- ВЫБРАННЫЙ ОТРЫВОК -
──────────
Чтобы высидеть на шестичасовом някрошевском представлении пьесы Чехова (которым она была задумана в обычном объеме), театральный критик М.Давыдова в своей восторженной рецензии "Вишневый детский соловьиный сад" ("Известия", 11 июля), которой скорее подошло бы название "Вишневый (?) цирковой зоосад", рекомендует "собрать волю в кулак". (Вряд ли подобные призывы к самопринуждению понадобились бы, если бы речь шла о шестичасовой "Орестейе" или даже трилогии Сухово-Кобылина.)

Видели ли вы это зрелище, читатель, или "работы" других прославляемых революционеров сцены - К.Марталера, Ф.Кастрофа, Б.Уилсона и им подобных? Если да, то вы сможете особенно оценить и восхищение, и скорбь рецензентки-рекламистки. "Сумрачный прибалтийский гений" создал "изумительный узор" из многих "придумок" и "нерасшифровываемых эскапад". О, если бы только не исходный материал, "замусоривший" сцену! И хотя мастер "беспощадно сокращал текст и отсекал ненужных ему персонажей", Чехов внес-таки свою ложку дегтя.

Ах, маэстро, да бросьте Вы эту старую рухлядь, на борьбу с которой уходят Ваши лучшие творческие силы, расправьте крылья, освободитесь от клинча, в котором "внутренняя логика" Вашей постановки принуждена, по горестному впечатлению М.Давыдовой, беспрестанно опровергать внутреннюю логику автора "усталой" пьесы, А.П.Чехова! Закажите "канву", достойную Вашей энергетической сценографии.

Мы как будто отклонились, но ведь и модный "интеллектуальный роман", и театральный римейк - явления одного порядка. Каждый из них стремится перелопатить и даже демонтировать чужое творение (как Иванченко - Гоголя), будь то образ нерукотворного мироздания или человеческих рук шедевр.

Ну, а что же любовный роман, в каком виде нынче он? Он еще поразительнее "интеллектуального", но не более "заразителен" с эстетической стороны, чем тот (при том, что очень заразителен с моральной). Прежде всего, собственно любовной тематики не существует - потому что нет любви. Вытеснен сам романический элемент, на месте жизни чувств тут функционирование животного организма. То, что в настоящем романе было тайной, стало явью, а подлинной яви любви, этого блаженства от присутствия, не оказалось. И считать роман любовным можно лишь условно, по месту, которое он нынче занимает как новая версия "романа чувств". Что представление об этом чувстве в корне поменялось в передовом творческом сознании, свидетельствует непременное присутствие любовной тематики без любви в каждом являющемся на свет литсочинении, автор коего, если он не хочет отстать от времени, должен отметиться и расписаться в том, что он по меньшей мере не ханжа.
──────────
- ИСХОДНЫЕ ДАННЫЕ -
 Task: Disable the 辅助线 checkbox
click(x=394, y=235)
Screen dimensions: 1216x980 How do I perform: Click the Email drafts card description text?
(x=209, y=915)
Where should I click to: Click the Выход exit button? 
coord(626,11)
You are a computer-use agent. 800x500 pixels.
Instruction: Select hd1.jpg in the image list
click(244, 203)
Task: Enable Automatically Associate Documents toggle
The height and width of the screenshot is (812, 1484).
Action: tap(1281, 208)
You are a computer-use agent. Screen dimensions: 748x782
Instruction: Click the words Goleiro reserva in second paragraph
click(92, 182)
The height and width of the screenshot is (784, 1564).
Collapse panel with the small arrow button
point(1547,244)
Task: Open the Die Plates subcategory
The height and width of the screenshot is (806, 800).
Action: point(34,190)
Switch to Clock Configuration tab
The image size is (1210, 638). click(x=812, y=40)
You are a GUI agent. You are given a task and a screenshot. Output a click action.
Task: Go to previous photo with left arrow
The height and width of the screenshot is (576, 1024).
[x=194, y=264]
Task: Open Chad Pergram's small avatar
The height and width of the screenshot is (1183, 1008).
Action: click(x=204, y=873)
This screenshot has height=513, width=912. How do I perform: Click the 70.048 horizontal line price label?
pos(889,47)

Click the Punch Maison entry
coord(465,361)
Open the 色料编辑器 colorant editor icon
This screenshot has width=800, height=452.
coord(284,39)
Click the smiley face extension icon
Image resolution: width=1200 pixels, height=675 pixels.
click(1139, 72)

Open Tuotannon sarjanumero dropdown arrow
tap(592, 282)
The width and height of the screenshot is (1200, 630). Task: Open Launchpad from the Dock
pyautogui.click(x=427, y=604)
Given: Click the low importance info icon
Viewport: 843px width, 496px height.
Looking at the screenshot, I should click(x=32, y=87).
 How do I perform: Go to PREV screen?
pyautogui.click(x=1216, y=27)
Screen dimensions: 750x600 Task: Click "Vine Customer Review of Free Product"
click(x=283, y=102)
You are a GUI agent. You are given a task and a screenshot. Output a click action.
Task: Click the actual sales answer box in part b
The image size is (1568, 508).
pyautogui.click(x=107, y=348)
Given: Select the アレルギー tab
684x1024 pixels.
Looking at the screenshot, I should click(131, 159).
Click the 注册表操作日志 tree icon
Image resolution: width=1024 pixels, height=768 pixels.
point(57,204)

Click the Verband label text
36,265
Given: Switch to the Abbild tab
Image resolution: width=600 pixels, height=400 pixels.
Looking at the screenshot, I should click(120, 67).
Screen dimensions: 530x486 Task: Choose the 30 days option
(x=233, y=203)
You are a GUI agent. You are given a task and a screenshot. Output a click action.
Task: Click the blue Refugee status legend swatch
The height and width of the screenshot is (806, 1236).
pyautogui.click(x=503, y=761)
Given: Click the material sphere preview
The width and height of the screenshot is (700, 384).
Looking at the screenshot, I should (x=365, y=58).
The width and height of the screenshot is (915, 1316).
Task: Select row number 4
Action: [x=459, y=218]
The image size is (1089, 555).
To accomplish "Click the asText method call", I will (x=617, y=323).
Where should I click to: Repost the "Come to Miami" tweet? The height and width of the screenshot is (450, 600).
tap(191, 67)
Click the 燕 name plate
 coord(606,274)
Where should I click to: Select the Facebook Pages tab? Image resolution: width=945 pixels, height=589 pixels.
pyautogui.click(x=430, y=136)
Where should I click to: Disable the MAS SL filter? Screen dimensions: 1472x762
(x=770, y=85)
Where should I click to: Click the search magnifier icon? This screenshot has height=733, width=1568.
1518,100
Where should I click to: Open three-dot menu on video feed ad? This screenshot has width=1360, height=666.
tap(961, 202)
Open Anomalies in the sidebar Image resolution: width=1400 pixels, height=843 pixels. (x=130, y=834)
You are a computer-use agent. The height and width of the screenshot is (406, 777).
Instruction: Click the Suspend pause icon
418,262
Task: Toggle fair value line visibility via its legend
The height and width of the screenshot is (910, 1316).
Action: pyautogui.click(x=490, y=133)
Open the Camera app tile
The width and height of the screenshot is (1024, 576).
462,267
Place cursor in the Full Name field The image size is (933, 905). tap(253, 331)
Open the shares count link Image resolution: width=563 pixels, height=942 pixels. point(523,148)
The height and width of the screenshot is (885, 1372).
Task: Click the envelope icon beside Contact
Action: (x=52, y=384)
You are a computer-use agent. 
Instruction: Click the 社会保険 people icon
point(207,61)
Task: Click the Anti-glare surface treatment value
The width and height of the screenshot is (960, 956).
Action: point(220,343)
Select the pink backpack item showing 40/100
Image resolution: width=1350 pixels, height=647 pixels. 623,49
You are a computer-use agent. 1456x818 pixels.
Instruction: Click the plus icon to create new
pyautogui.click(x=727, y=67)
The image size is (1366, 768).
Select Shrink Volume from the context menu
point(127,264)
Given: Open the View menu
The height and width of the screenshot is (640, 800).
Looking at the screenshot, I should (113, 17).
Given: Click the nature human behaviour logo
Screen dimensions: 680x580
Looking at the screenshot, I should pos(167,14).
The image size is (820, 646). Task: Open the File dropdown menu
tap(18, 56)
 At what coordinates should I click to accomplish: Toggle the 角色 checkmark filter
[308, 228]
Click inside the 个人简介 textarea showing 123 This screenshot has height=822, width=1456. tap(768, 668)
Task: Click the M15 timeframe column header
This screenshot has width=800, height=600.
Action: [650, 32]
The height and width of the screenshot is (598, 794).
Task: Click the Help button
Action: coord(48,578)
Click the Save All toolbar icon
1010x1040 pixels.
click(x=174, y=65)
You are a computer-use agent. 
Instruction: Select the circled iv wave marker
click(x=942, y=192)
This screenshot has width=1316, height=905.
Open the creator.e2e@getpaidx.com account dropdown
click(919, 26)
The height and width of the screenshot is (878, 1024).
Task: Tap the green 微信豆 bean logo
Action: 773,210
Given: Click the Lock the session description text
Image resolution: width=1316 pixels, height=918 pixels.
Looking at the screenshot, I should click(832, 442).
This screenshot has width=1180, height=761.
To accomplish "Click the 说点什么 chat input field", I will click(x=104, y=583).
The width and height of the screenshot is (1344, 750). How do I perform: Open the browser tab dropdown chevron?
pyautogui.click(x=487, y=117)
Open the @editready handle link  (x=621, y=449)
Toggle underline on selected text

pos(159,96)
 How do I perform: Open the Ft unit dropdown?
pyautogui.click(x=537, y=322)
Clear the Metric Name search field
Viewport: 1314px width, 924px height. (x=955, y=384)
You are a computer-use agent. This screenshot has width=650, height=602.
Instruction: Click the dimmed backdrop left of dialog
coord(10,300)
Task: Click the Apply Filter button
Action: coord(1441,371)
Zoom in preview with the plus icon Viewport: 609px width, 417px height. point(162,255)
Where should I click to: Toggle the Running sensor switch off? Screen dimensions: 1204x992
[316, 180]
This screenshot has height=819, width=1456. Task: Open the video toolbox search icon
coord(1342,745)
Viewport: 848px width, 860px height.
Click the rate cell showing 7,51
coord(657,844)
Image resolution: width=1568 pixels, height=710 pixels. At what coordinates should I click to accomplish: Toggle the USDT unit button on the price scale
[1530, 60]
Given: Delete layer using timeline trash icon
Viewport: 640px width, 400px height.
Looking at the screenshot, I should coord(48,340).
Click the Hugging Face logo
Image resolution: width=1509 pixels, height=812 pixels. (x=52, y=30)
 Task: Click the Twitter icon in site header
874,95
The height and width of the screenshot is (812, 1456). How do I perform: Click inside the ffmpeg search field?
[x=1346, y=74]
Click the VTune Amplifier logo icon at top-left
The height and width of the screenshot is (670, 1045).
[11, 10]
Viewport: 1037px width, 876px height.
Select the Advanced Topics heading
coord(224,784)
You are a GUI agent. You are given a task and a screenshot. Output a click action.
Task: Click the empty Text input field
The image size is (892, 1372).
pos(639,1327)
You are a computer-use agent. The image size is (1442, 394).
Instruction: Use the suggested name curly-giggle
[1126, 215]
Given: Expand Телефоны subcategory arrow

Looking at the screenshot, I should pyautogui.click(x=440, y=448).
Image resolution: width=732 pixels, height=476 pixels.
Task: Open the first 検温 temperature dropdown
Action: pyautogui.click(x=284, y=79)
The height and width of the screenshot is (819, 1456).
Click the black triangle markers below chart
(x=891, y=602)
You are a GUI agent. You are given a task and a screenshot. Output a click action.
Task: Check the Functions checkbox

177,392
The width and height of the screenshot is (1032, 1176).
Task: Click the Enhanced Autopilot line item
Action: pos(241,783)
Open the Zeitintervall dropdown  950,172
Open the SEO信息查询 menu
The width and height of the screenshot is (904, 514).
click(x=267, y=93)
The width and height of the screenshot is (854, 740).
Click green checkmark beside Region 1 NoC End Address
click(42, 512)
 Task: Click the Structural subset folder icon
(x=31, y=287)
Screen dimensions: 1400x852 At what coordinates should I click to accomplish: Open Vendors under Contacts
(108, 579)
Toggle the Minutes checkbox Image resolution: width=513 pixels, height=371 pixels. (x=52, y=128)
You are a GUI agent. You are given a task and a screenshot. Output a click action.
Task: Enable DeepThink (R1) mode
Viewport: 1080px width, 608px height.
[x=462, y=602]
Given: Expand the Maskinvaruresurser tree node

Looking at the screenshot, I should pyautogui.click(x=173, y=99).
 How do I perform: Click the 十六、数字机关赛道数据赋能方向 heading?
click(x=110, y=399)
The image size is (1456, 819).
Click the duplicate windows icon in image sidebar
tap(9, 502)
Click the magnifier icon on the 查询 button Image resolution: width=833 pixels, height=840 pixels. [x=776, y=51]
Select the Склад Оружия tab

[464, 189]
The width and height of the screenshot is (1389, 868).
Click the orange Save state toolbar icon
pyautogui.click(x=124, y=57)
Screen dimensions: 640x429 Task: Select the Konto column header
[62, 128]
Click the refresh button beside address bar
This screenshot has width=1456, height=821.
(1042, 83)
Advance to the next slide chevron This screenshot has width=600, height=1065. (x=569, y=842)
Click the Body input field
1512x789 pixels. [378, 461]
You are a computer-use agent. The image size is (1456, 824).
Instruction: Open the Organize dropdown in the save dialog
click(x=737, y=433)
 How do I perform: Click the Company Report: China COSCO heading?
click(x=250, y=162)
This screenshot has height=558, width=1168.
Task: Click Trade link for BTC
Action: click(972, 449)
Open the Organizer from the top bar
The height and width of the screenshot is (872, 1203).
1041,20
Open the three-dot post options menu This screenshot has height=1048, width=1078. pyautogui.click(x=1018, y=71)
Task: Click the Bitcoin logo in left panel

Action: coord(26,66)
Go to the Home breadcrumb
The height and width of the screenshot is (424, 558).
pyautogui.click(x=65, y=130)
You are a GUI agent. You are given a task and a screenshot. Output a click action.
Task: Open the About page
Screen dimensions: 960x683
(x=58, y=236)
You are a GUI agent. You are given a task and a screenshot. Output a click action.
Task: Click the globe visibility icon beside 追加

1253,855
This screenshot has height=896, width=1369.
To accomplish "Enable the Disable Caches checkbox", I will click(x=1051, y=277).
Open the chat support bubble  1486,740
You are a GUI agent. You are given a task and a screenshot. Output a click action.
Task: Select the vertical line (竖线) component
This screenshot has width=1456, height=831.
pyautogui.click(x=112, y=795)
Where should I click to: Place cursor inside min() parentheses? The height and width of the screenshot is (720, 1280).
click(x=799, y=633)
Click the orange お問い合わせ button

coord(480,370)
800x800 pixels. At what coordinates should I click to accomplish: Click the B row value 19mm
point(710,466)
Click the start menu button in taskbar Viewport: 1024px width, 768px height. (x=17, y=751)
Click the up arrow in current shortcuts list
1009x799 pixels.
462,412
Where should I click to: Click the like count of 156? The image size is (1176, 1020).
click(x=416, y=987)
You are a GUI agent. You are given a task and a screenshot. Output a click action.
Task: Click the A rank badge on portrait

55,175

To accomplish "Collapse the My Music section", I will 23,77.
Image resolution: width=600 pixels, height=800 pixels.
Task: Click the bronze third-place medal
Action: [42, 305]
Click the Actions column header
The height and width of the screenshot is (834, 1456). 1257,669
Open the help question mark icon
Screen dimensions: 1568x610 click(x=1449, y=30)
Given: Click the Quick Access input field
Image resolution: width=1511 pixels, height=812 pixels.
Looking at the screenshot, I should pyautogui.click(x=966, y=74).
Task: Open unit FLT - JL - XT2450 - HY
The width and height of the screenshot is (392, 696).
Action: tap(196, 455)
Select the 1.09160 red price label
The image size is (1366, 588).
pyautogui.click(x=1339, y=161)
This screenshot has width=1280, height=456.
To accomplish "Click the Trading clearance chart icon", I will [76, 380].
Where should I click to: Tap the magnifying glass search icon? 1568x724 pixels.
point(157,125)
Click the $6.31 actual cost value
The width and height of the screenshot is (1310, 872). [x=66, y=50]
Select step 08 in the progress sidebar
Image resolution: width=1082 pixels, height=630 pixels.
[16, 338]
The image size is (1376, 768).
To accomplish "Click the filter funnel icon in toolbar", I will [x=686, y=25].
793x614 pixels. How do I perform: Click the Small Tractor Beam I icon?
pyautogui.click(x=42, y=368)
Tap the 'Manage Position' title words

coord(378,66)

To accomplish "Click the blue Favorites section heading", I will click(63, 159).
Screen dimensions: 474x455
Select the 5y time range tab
──────────
- ЗАДАНИЯ -
**A.** Назовите всех режиссеров, которых отрывок причисляет к «прославляемым революционерам сцены» вместе с постановщиком шестичасового спектакля по Чехову.
**B.** Перепишите из записей без изменений строки от строки с «Open the help question mark icon» до строки с «point(157,125)» включительно.

- РАЗБОР РЕШЕНИЙ -
**A.** К.Марталер, Ф.Кастроф, Б.Уилсон

**B.**
Open the help question mark icon
Screen dimensions: 1568x610 click(x=1449, y=30)
Given: Click the Quick Access input field
Image resolution: width=1511 pixels, height=812 pixels.
Looking at the screenshot, I should pyautogui.click(x=966, y=74).
Task: Open unit FLT - JL - XT2450 - HY
The width and height of the screenshot is (392, 696).
Action: tap(196, 455)
Select the 1.09160 red price label
The image size is (1366, 588).
pyautogui.click(x=1339, y=161)
This screenshot has width=1280, height=456.
To accomplish "Click the Trading clearance chart icon", I will [76, 380].
Where should I click to: Tap the magnifying glass search icon? 1568x724 pixels.
point(157,125)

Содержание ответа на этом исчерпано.